People who live with obsessive-compulsive disorder, especially those who have learned to manage it with cognitive-behavioral therapy tools, may actually be psychologically well-prepared for this pandemic. The techniques those of us with OCD practice to handle anxiety, intrusive thoughts, and all-consuming compulsions are well-suited to dealing with worries of infection and the endless what-ifs about what lies ahead. Those fortunate enough to have been treated for OCD with cognitive-behavioral therapy, often in combination with medication, are usually pretty comfortable being uncomfortable. (If you’re suffering and not being treated, please seek help; you really can feel much better.) From the International OCD Foundation:
Accept anxiety instead of wishing it away and making it worse. No one enjoys anxiety and it’s normal to wish you weren’t anxious. But when you label your anxiety as “bad” and try to get rid of it, your brain then misinterprets the anxiety as a problem and dumps more stress chemicals into your body to help you manage this “threat.” The result? You feel more, not less, anxious.
Instead, accept that it’s likely you will continue to feel anxious during the pandemic, and that this is okay. Anxiety is uncomfortable, but it’s not going to hurt you, and if you tell yourself you can handle being anxious, your brain is less likely to get confused and think anxiety is a threat. Accepting anxiety, not being afraid of being afraid, is how to keep it manageable.
Tell yourself you can handle uncertainty, because you can. This situation is scary because there are so many unknowns. But you have huge muscles for tolerating uncertainty already: you drive or ride in a car every day and that’s one of the most dangerous and uncertain activities people do. You willingly accept that uncertainty without even thinking about it! Recognize you have the skills to handle the current uncertainty, too.
Recognize there’s always very little in life that we can control. If we believe we have control over outcomes, we feel a sense of safety and comfort. But it’s unfortunately an illusion. While we have some control of our actions, we have almost no control over results. We can follow guidelines, practice social distancing, etc. but we still may get sick or spread coronavirus to others. Beyond our immediate actions, the outcome is out of our control.

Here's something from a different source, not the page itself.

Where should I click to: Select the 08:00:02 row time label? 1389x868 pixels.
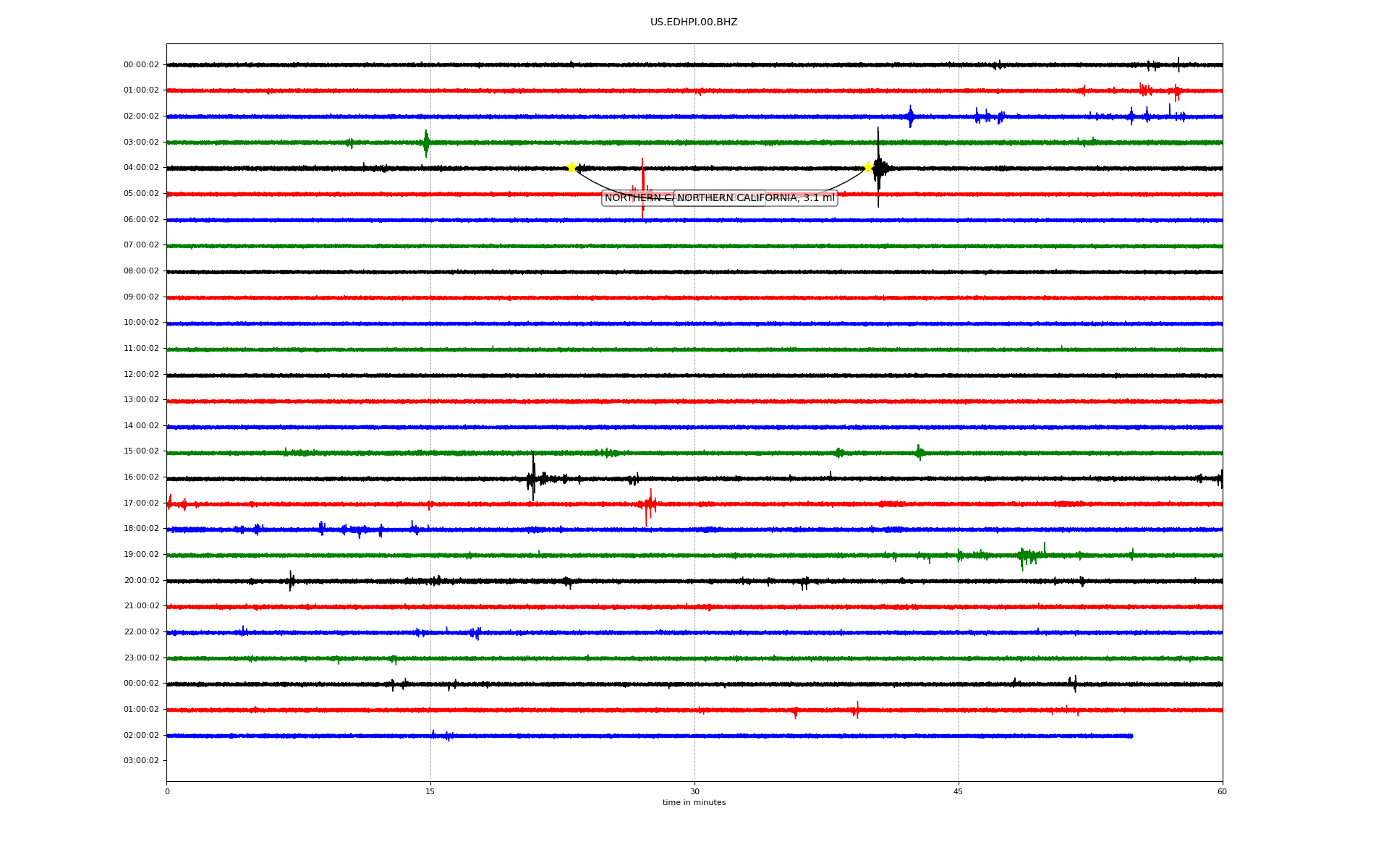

Accepting this lack of control is empowering. Instead of exhausting yourself trying to micromanage everything you do and then blaming yourself when things go wrong, you can turn your focus to what you can do and find freedom in letting go of the rest.
Be self-compassionate. During difficult times, it’s reasonable to experience strong emotions. Not only are we experiencing fear and uncertainty, but we’re also managing sadness, anger, irritability, overwhelm, and stress. While we cannot choose our emotions during the pandemic, we can choose how we respond to them. We can create a hostile psychological environment where we are harsh and critical of ourselves and our feelings, or we can create an environment that is kind and self-compassionate.

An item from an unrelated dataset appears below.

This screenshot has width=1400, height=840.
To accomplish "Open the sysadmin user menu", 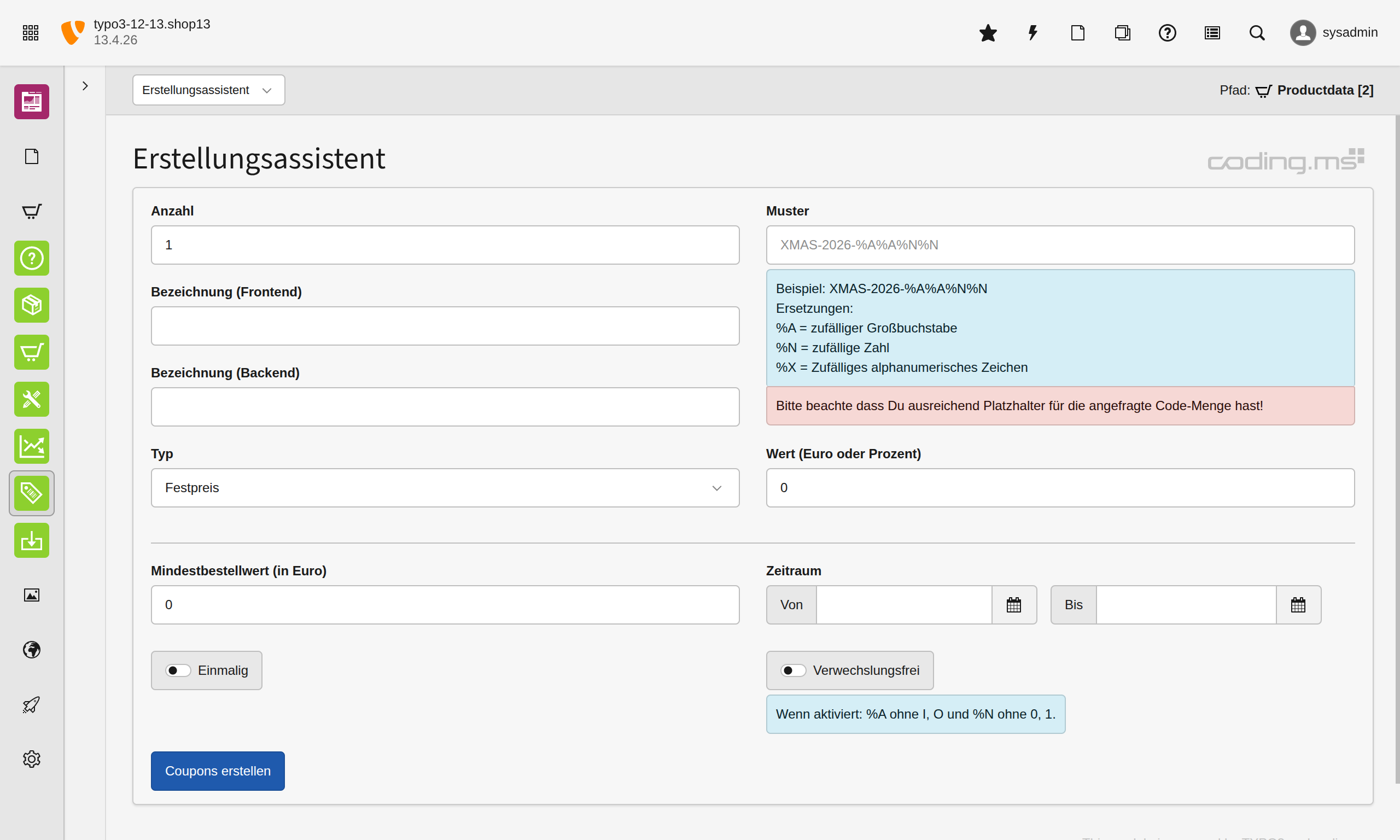I will (1333, 33).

And more in Scientific American:
Elizabeth McIngvale, director of the McLean OCD Institute in Houston, said she has noticed patients struggling to differentiate reactions, as Carli described. Her response is that whereas guidelines such as hand-washing from the Centers for Disease Control and Prevention are generally easily accomplished, OCD compulsions are usually never satisfied.
McIngvale was diagnosed with OCD when she was 12, with behaviors like taking six- to eight-hour showers and washing her hands for so long they bled. McIngvale receives therapy weekly.[..] Lately, she’s found herself consumed with fears of harming or infecting others with the COVID-19 virus—a symptom of her OCD. But, generally, with the tools she’s gained through treatment, she said she’s been handling the pandemic better than some people around her.

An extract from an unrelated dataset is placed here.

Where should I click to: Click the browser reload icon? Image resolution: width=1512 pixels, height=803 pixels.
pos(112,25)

“The pandemic, in general, was a new experience for everybody, but for me, feeling anxiety and feeling uncomfortable wasn’t new,” McIngvale said.
“OCD patients are resilient,” she added. Treatment is based on “leaning into uncertainty and so we’ve also seen patients who are far along in their treatment during this time be able to manage really well and actually teach others how to live with uncertainty and with anxiety.”